• _Directions_:
In the material below, find each line with the word "dropdown" and copy it.
-*-
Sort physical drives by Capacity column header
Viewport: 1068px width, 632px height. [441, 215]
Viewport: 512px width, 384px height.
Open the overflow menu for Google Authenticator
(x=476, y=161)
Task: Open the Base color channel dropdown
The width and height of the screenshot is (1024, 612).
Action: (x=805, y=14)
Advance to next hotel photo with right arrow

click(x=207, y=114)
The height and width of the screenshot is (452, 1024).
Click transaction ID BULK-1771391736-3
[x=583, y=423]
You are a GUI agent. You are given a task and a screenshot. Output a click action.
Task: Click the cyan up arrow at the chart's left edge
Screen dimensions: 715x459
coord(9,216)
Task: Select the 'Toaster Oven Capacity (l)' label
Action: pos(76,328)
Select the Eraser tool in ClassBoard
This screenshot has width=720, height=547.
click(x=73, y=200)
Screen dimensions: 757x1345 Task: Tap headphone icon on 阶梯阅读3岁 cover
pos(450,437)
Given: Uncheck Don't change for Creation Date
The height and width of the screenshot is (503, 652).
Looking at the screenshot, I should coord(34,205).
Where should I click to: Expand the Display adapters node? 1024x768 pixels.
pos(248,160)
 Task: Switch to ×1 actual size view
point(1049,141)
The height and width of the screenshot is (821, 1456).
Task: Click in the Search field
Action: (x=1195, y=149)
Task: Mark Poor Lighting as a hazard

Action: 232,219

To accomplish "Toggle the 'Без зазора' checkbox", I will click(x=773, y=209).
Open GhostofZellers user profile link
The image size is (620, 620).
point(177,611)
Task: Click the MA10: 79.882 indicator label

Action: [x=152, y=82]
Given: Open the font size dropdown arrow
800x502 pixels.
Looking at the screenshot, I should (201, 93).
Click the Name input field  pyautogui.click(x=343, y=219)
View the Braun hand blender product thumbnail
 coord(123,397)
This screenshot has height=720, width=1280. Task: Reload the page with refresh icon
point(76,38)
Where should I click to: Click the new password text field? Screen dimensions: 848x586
-*-
• _Response_:
Task: Open the Base color channel dropdown
Given: Open the font size dropdown arrow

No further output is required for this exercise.